Necessity of Flow-based Correspondences. Figure 10 shows crops of panoramas with and without using the flow-based correspondences. The latter one is achieved by simply setting all flows ui j = 0 during panorama reconstruction. In this case, ghosting artifacts occur because homographies alone do not allow for an accurate reconstruction. Without using an accurate interpolation, creation of stereoscopic content and changes of viewpoint are not possible. In general, if the optical flow is inaccurate, artifacts may become visible in the output panorama. This is not specific to our method, but common for all flow-based techniques. Both Figures 10 and 19 can give an intuition of how our system behaves when supplied with inaccurate optical flow. Given that they constitute extreme cases and, still, the generated panoramic image is well recognizable, this shows that our system, in particular due to our pre-alignment, is designed to fail gracefully when supplied with inaccurate optical flow.

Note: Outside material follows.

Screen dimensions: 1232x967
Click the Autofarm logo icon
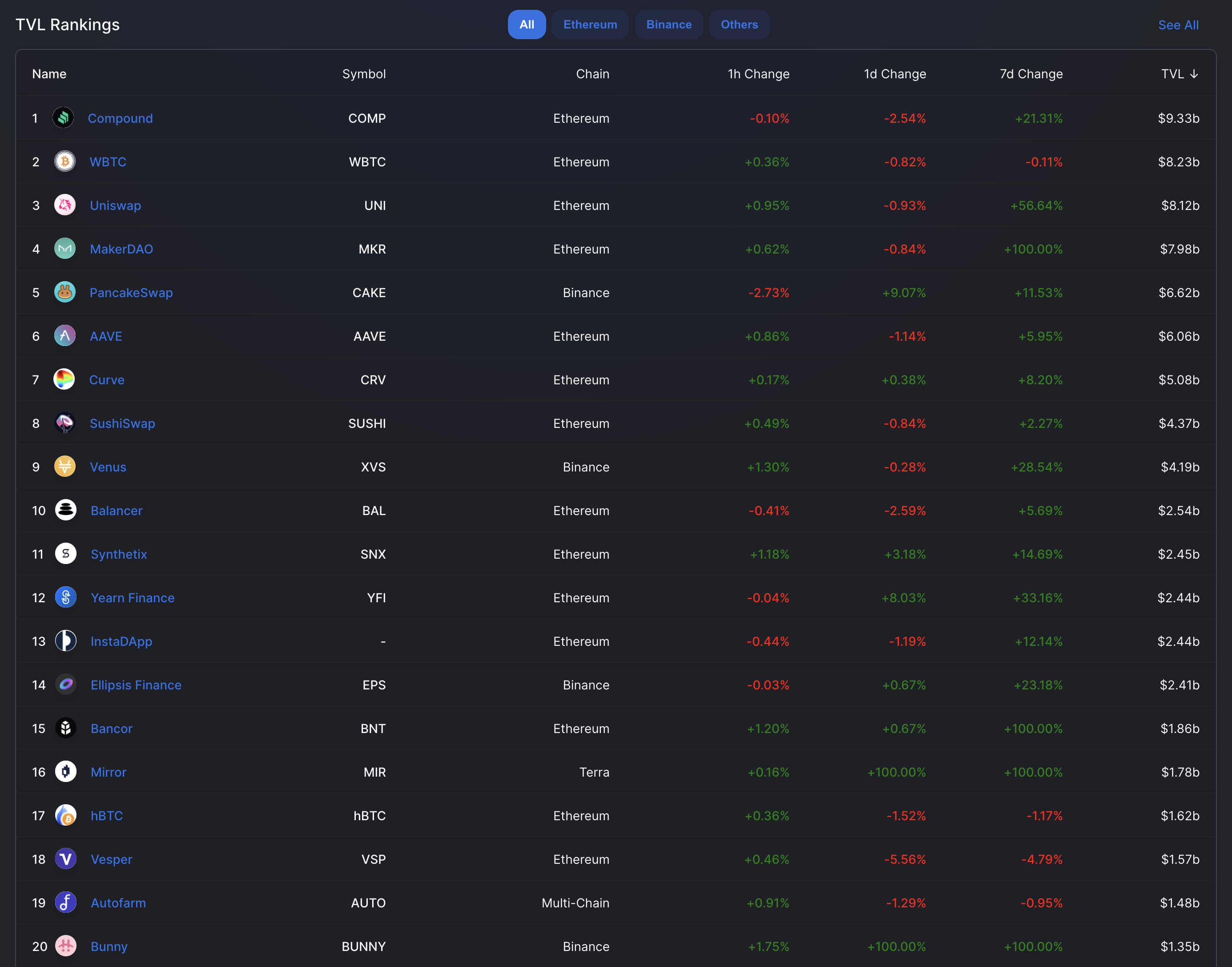66,903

Influence of Calibration. Figure 11 illustrates the errors that occur when neglecting the camera parameters in the reconstruction process (Section 4.2). Especially for our handmade prototype, the real camera pose can considerably deviate from the theoretically expected one. In this case, the flow-based interpolation will automatically compensate for these deviations and still produce a photometrically consistent panorama, e.g., without artifacts such as ghosting. However, this comes at the cost of distorting the scene geometry. Considering the camera parameters allows to produce geometrically consistent panoramas, which is crucial for creating stereoscopic content and viewpoint animations.

Trulli
Fig. 12. Top: Head-motion effect on a close-up view of the indoor panorama. Note the significant parallax between the two images, especially the foreground person occluding the body of the background person and the metallic stool. See the video for a smooth interpolation. Bottom: Head-motion effect on a close-up view of an outdoor panorama.

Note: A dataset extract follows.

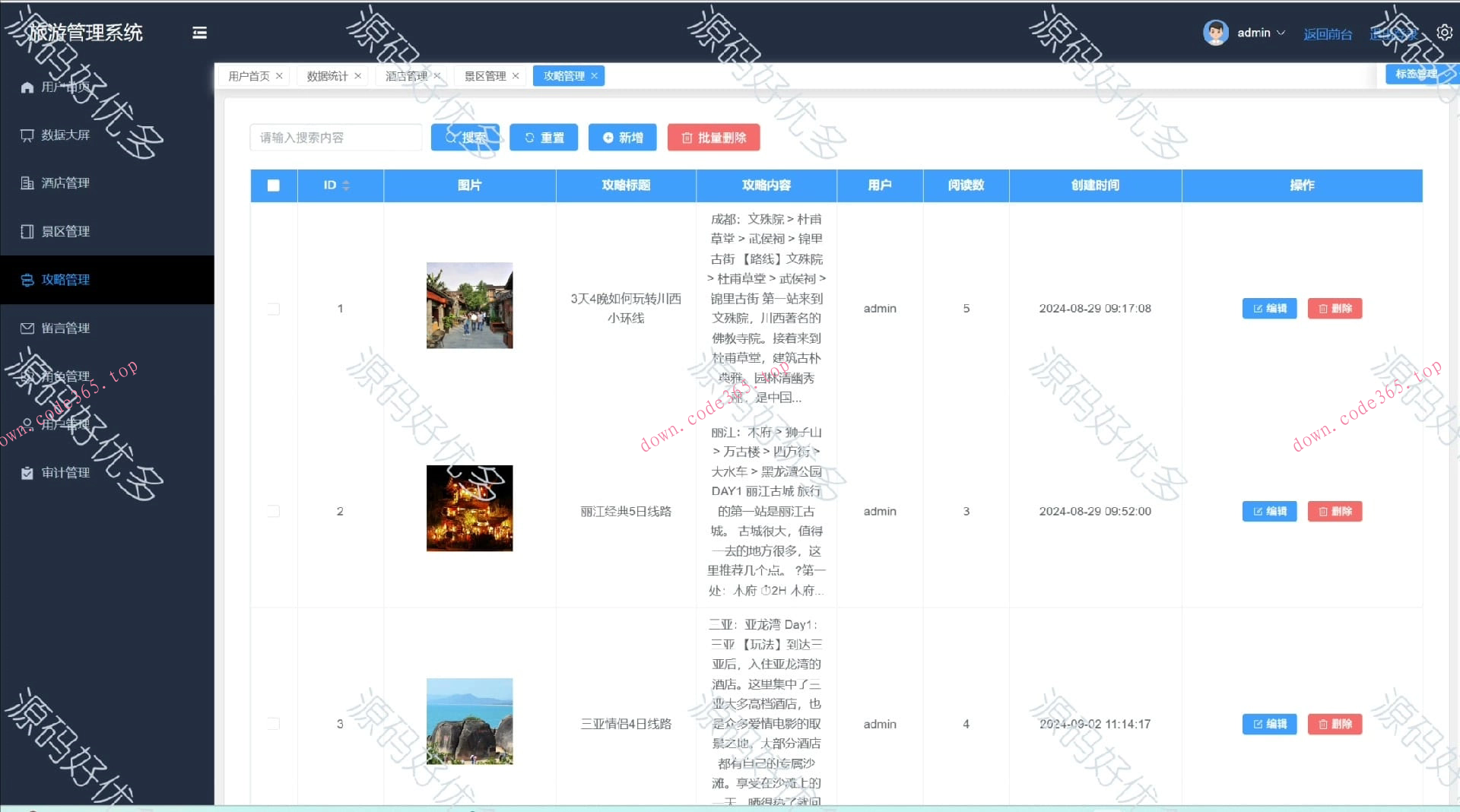Collapse the sidebar using the hamburger icon
The image size is (1460, 812).
(x=199, y=33)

Virtual Head Motion. Our method produces accurate reconstructions, which enable a change of viewpoint. Figure 12 shows a close-up of different perspectives created from the same frame captured with our rig. For instance, the parallax between the foreground person and the metallic stool is clearly visible. By fixing points at infinity and animating, we can achieve an effect that corresponds to a sideways head motion. The accompanying video shows a real-time version of this effect displayed on an Oculus head mounted display.

Compositing with CG. For mixing real-world and synthetic content in VR applications, it is straightforward to use the output panorama frames as dynamically changing environment maps for illuminating synthetic objects or refraction mapping (see Figure 17 for two examples). To insert computer generated content into the output video panoramas, we use the projection derived in Section 5.1, which renders objects appropriately distorted in agreement with our panoramic non-linear projection (see Figure 18).

Trulli
Fig. 13. Stereoscopic panoramas created with our approach, shown as red-cyan anaglyph images.Please see the accompanying video.
Trulli
Fig. 14. The close-ups show that the panorama created with the depth-based approach (top) contains considerably more ghosting artifacts than the panorama created with our flow-based approach (bottom).

Comparison to a Depth-Based Pipeline. Our approach allows to create omnistereoscopic videos without explicit knowledge of scene geometry. However, if scene geometry was known, performing the view interpolation described in Section 4.2 would simply come down to rendering the scene with a common pinhole camera model as in Equation (3). Therefore, at a first glance, it may seem more desirable to follow a depth-based pipeline that estimates the 3D geometry of the scene and then reconstructs the desired lightfield by rendering novel views. We compare a depth-based result to ours in Figure 14.

In practice, a depth-based approach suffers from a number of drawbacks: The kind of camera rigs used for creating omnistereoscopic video are not suitable for the popular and commonly available multi-view stereo approaches such as [Fuhrmann et al. 2014], [Furukawa and Ponce 2009], [Galliani et al. 2015], and [Zhang et al. 2009], which all did not yield any useable results for our scenario. This may be due to the fact that such methods are rather tailored to scenarios where a large number of cameras observes a part of a scene from different locations as opposed to a relatively small number of cameras observing different parts of a scene from almost the same location.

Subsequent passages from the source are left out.